Non-Mulberry and Mulberry Silk Protein Sericins as Potential Media Supplement for Animal Cell Culture

Abstract

Silk protein sericins, in the recent years, find application in cosmetics and pharmaceuticals and as biomaterials. We investigate the potential of sericin, extracted from both mulberry Bombyx mori and different non-mulberry sources, namely, tropical tasar, Antheraea mylitta; muga, Antheraea assama; and eri, Samia ricini, as growth supplement in serum-free culture medium. Sericin supplemented media containing different concentrations of sericins from the different species are examined for attachment, growth, proliferation, and morphology of fibrosarcoma cells.
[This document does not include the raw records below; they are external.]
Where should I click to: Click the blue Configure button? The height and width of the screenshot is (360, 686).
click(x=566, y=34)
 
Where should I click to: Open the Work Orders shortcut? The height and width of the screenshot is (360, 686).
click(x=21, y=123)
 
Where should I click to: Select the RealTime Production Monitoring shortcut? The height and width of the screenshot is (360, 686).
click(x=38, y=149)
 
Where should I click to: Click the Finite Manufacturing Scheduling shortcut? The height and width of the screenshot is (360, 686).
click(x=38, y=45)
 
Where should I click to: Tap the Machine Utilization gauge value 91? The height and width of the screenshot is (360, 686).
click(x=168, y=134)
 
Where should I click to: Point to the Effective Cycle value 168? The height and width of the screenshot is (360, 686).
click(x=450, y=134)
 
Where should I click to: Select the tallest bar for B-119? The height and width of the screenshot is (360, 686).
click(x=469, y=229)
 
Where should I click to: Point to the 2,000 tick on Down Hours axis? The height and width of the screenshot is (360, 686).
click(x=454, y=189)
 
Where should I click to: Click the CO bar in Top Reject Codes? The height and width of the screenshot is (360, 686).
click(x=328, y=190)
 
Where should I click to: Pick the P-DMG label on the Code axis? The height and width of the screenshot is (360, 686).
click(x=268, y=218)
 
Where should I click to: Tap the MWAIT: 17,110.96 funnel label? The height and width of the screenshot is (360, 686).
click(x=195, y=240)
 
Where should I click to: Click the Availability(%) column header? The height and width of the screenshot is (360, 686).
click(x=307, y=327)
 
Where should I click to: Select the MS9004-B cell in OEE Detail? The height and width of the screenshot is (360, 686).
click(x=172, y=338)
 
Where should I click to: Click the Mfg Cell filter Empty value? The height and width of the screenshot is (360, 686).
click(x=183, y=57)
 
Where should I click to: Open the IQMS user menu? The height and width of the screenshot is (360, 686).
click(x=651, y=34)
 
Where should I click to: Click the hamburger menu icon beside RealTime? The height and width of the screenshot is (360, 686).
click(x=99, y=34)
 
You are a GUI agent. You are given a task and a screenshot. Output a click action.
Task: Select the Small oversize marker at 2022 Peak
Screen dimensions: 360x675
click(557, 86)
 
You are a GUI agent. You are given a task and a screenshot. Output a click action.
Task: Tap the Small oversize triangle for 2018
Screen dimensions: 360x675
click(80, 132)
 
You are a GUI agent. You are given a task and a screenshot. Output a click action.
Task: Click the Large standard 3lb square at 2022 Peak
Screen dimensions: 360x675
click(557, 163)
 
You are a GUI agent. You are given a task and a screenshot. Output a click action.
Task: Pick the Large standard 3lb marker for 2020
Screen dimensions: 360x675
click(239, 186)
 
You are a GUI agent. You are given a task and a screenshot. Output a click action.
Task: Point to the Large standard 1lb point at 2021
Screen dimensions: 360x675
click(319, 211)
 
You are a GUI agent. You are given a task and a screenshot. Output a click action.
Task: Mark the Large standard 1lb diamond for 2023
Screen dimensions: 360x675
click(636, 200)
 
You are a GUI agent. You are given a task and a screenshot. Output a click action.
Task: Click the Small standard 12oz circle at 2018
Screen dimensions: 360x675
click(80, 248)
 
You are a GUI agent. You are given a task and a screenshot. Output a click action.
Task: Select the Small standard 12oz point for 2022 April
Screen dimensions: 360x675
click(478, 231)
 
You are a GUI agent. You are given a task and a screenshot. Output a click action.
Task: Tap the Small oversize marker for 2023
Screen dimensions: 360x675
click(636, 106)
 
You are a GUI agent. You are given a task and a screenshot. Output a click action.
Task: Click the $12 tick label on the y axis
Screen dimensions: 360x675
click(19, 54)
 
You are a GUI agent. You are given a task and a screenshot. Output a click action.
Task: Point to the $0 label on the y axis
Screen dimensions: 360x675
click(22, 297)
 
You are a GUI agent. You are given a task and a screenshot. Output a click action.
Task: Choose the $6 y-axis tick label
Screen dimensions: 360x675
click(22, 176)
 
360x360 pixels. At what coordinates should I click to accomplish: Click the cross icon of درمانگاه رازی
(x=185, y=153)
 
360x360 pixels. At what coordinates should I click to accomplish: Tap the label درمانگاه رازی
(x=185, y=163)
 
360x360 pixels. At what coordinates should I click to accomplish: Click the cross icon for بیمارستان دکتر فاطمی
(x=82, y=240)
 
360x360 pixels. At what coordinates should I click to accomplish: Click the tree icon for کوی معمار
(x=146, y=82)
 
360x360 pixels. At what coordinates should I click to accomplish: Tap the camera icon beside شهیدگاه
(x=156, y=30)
The optimum sericin supplementation seems to vary with the source of sericins. The results indicate that all the sericins promote the growth of L929 cells in serum-free culture media; however, S. ricini sericin seems to promote better growth of cells amongst other non-mulberry sericins.

Figure 1

Degumming of silk cocoons of different species of silkworms using different methods of isolation of sericins.

Figure 2

Scanning electron micrographs of the cocoon pieces of mulberry and non-mulberry silks. The cocoons are observed before (50x) and after degumming (100x) using urea and autoclave degumming methods. Scale bar represents 100 μm.

Figure 3

SDS-PAGE (8%) analysis of 0.1% sericin solutions from cocoons of A. mylitta, B. mori, S. ricini, and A. assama: (a) isolated by autoclave method: Lane 1: sericin hope, Lane 2: B. mori, Lane 3: S. ricini, Lane 4: A. assama, and Lane 5: A. mylitta; (b) isolated by urea method: Lane 1: sericin hope, Lane 2: B. mori, Lane 3: S. ricini, and Lane 4: A. mylitta. (c) Lane 1: A. assama isolated by urea method. The protein molecular weight standards are indicated by the numbers on the left. M: molecular weight marker.

Figure 4

(a) CD spectra of 0.1 % (w/v) sericin solution from cocoons of different species: (A) A. mylitta, (B) A. assama, (C) S. ricini, and (D) B. mori. (b) FTIR spectrum of sericin powders from the various species: (A) A. mylitta, (B) A. assama, (C) S. ricini, and (D) B. mori. (c) TGA curves of lyophilized sericin powders of (A) S. ricini, (B) A. mylitta, (C) A. assama, and (D) B. mori.

Figure 5

Time-dependent attachment of L929 cells growing in DMEM supplemented with 0.05% sericin of B. mori, A. mylitta, A. assama, and S. ricini sericin. Cells grown in DMEM supplemented with 10% serum and without serum were used as controls (error bars denote standard deviation for n = 3).

Figure 6

(A) Phase contrast and (B) fluorescence microscopic observations showing L929 fibroblasts growth and attachment on (a) 10% serum supplemented DMEM and (b) serum-free DMEM as controls and in DMEM supplemented with 0.05% silk protein sericins of B. mori (c), A. mylitta (d), A. assama (e), and S. ricini (f). Scale bar represents 10 μm.

Figure 7

Estimation of cell viability and proliferation by Alamar Blue assay on L929 cells grown on 0.1% (a) and 0.05% (b) concentrations of sericin of B. mori, A. mylitta, A. assama, and S. ricini, 10% FBS supplemented DMEM and FBS free DMEM (error bars denote standard deviation for n = 3).